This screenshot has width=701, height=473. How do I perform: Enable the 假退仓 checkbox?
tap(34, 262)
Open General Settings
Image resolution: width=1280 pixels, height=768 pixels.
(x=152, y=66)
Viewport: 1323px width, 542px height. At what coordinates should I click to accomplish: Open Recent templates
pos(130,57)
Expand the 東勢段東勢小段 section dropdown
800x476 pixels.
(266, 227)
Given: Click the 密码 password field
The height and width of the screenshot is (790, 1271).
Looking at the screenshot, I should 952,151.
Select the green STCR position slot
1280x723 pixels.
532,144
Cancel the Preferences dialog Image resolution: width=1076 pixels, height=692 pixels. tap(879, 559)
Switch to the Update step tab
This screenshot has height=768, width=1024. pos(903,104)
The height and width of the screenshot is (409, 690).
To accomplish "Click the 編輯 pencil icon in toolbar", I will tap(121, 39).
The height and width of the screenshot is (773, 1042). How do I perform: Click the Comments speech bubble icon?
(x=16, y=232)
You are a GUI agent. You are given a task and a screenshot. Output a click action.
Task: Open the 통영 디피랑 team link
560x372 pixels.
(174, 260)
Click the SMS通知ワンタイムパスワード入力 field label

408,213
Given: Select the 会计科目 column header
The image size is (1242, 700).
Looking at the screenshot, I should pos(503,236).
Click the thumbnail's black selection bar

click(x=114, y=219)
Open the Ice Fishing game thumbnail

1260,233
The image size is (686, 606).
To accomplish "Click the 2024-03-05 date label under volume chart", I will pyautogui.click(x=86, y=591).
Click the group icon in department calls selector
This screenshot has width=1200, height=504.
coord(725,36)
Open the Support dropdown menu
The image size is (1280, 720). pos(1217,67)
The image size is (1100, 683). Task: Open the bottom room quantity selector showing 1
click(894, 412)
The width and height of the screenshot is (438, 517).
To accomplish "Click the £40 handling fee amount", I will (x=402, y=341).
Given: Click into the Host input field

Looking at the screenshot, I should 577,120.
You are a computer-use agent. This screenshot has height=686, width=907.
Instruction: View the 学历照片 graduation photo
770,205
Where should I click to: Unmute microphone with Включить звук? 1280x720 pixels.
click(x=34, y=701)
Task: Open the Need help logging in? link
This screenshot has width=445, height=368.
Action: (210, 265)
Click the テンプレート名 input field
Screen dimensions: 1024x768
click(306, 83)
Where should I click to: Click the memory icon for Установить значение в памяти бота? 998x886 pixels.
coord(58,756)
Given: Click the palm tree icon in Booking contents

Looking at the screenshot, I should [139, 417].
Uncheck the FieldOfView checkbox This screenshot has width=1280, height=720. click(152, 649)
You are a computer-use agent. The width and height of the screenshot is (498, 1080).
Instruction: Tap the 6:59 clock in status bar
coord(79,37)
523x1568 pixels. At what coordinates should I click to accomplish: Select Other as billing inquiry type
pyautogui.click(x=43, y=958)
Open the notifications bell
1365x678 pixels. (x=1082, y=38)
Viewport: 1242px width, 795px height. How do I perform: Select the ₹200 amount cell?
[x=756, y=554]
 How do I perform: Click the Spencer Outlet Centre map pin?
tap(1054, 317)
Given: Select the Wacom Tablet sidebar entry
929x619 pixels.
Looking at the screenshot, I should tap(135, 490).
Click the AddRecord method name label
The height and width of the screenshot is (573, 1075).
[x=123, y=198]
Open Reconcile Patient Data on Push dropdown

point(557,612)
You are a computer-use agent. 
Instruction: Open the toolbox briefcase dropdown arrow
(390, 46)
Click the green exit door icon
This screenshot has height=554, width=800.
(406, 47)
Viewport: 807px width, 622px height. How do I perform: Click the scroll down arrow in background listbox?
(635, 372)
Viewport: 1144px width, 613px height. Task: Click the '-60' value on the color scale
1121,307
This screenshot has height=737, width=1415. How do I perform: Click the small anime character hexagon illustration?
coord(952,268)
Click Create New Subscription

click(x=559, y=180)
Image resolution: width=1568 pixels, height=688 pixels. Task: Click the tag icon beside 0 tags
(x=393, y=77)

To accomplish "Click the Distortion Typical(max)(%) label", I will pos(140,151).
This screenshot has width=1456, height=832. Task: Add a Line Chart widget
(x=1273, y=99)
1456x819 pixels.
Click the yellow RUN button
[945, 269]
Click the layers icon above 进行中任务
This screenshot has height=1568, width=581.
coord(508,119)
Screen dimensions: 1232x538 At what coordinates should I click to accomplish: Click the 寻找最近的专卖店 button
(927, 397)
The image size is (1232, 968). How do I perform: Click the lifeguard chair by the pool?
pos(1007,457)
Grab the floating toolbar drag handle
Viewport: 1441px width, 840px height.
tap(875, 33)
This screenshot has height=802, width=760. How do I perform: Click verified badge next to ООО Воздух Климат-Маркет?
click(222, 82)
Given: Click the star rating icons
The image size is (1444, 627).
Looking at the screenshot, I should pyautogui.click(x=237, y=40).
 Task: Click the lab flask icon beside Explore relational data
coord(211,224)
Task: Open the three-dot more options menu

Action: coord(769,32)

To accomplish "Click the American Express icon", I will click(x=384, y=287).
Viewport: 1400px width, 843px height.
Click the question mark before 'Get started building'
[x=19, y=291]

Instructions to follow
Set down verbatim only the lines between the start of the data above and the line with "Cancel the Preferences", both boundaries included.

Output below
This screenshot has width=701, height=473. How do I perform: Enable the 假退仓 checkbox?
tap(34, 262)
Open General Settings
Image resolution: width=1280 pixels, height=768 pixels.
(x=152, y=66)
Viewport: 1323px width, 542px height. At what coordinates should I click to accomplish: Open Recent templates
pos(130,57)
Expand the 東勢段東勢小段 section dropdown
800x476 pixels.
(266, 227)
Given: Click the 密码 password field
The height and width of the screenshot is (790, 1271).
Looking at the screenshot, I should 952,151.
Select the green STCR position slot
1280x723 pixels.
532,144
Cancel the Preferences dialog Image resolution: width=1076 pixels, height=692 pixels. tap(879, 559)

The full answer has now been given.